Published on Fri May 07 2021

Infection, recovery and re-infection of farmed mink with SARS-CoV-2

Rasmussen, T. B., Fonager, J., Jorgensen, C. S., Lassauniere, R., Hammer, A. S., Quaade, M. L., Boklund, A., Lohse, L., Strandbygaard, B., Rasmussen, M., Michaelsen, T. Y., Mortensen, S., Fomsgaard, A., Belsham, G. J., Botner, A.

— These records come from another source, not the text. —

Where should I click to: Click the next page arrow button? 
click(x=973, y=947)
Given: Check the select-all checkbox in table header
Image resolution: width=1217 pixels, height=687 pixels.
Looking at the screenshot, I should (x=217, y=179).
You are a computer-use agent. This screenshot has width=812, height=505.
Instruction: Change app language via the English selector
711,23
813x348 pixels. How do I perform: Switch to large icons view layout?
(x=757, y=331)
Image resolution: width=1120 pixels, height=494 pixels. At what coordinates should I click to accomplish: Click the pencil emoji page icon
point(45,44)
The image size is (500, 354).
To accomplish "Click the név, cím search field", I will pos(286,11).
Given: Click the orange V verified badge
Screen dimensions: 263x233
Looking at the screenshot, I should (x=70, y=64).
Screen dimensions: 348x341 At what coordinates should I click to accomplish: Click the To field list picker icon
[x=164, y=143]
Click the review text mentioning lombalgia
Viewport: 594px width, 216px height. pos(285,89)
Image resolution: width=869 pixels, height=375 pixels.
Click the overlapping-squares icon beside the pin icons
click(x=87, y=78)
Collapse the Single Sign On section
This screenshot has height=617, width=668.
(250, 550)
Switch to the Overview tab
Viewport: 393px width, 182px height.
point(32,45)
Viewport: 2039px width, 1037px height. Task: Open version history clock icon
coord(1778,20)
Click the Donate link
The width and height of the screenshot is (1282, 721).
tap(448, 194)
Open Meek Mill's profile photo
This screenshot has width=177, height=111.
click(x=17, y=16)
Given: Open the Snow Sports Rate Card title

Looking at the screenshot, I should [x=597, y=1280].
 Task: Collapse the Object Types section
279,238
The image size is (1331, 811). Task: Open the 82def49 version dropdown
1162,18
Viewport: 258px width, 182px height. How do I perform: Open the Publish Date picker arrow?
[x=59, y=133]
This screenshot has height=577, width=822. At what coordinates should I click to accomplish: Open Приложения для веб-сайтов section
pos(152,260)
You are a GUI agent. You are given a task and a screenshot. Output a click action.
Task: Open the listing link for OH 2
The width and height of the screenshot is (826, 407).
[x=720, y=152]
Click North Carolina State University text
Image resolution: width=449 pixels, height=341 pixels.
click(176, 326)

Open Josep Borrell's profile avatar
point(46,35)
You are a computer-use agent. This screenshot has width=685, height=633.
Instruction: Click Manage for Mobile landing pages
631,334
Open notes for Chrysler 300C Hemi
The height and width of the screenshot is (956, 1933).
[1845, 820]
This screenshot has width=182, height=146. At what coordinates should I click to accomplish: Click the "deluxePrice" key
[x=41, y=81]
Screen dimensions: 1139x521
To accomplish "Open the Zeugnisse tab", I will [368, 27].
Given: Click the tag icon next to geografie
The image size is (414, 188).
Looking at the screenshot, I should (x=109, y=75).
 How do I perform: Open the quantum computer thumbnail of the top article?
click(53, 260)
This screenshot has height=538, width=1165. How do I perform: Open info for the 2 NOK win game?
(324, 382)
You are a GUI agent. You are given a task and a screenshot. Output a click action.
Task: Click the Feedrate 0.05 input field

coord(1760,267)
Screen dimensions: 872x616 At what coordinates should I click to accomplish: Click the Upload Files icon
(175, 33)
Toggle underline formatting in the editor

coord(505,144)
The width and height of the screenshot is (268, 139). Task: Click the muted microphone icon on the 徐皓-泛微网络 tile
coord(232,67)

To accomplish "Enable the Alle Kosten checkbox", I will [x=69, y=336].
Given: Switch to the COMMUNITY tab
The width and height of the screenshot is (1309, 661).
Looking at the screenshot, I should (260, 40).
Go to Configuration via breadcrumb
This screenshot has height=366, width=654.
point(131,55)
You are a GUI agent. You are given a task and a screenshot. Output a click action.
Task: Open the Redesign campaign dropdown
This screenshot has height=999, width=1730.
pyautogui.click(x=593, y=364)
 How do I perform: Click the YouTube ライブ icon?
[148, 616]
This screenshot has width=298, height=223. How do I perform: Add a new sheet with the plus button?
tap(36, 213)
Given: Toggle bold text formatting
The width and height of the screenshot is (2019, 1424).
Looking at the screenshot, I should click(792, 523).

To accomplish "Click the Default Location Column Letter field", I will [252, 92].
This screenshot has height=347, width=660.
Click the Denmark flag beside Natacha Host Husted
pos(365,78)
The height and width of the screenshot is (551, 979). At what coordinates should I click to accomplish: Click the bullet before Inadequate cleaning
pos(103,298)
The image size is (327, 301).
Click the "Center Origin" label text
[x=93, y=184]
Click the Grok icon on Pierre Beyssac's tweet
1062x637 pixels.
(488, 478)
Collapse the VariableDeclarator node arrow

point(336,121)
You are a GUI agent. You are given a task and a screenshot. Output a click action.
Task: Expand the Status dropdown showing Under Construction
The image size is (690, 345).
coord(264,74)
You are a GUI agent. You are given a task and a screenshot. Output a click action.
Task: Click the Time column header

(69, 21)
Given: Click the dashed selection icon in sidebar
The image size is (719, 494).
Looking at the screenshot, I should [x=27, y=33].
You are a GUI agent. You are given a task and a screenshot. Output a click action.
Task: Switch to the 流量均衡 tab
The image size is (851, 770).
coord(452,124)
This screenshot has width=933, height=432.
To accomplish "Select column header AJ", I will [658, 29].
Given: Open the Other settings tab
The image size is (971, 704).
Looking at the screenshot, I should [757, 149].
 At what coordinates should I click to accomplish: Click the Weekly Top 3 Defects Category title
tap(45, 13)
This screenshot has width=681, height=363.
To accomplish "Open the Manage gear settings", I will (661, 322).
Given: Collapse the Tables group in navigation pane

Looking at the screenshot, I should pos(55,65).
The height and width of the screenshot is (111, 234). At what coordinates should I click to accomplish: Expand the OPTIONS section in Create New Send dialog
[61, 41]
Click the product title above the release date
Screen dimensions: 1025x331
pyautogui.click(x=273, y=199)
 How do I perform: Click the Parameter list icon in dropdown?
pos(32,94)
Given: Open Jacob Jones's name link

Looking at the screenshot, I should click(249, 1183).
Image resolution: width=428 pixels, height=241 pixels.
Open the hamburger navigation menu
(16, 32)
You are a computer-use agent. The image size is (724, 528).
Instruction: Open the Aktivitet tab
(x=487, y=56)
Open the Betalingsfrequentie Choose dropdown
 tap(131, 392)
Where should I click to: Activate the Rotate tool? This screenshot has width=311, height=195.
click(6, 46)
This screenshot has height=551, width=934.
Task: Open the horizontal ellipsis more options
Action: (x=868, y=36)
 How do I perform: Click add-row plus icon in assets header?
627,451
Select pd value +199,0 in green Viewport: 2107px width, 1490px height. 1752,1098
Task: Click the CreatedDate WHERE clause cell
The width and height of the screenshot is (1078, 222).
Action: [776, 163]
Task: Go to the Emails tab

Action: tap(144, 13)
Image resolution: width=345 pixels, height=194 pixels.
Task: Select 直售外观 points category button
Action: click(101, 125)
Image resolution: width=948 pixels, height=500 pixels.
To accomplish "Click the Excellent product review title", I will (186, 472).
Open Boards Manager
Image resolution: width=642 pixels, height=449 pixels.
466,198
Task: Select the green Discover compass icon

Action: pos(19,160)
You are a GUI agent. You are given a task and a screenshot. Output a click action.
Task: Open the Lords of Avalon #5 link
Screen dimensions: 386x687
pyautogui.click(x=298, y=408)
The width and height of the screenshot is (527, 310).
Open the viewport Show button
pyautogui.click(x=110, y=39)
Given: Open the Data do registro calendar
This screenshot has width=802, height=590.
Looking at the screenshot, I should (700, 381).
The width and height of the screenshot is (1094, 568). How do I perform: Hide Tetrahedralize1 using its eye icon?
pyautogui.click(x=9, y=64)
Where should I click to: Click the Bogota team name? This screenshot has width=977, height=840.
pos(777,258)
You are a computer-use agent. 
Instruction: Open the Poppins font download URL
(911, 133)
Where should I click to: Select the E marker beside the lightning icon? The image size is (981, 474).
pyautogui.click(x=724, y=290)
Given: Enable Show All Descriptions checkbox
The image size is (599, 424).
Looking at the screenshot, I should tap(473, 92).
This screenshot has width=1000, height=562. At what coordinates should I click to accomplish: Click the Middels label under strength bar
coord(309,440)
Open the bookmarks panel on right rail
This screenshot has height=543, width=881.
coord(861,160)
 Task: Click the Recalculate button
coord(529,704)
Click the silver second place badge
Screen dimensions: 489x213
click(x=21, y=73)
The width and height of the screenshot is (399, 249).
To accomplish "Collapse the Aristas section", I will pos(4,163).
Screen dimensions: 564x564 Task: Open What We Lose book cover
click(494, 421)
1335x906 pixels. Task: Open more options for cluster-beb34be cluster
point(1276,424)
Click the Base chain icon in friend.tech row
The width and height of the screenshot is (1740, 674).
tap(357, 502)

Mink, on a farm with about 15,000 animals, became infected with SARS-CoV-2. 100% of tested animals were seropositive. The virus responsible had a deletion of nucleotides encoding residues H69 and V70 within the spike protein gene.

4
373
709
Abstract

Mink, on a farm with about 15,000 animals, became infected with SARS-CoV-2. Over 75% of tested animals were positive for SARS-CoV-2 RNA in throat swabs and 100% of tested animals were seropositive. The virus responsible had a deletion of nucleotides encoding residues H69 and V70 within the spike protein gene. The infected mink recovered and after free-testing of the mink, the animals remained seropositive. During follow-up studies, after a period of more than 2 months without virus detection, over 75% of tested animals scored positive again for SARS-CoV-2 RNA. Whole genome sequencing showed that the virus circulating during this re-infection was most closely related to the virus identified in the first outbreak on this farm but additional sequence changes had occurred. Animals had much higher levels of anti-SARS-CoV-2 antibodies after re-infection than at free-testing. Thus, following recovery from an initial infection, seropositive mink rapidly became susceptible to re-infection by SARS-CoV-2. Article Summary LineFollowing widespread infection with SARS-CoV-2 of mink on a farm, all tested animals had seroconverted and the farm was then tested free of infection; however, less than 3 months later, a further round of infection affected more than 75% of tested animals.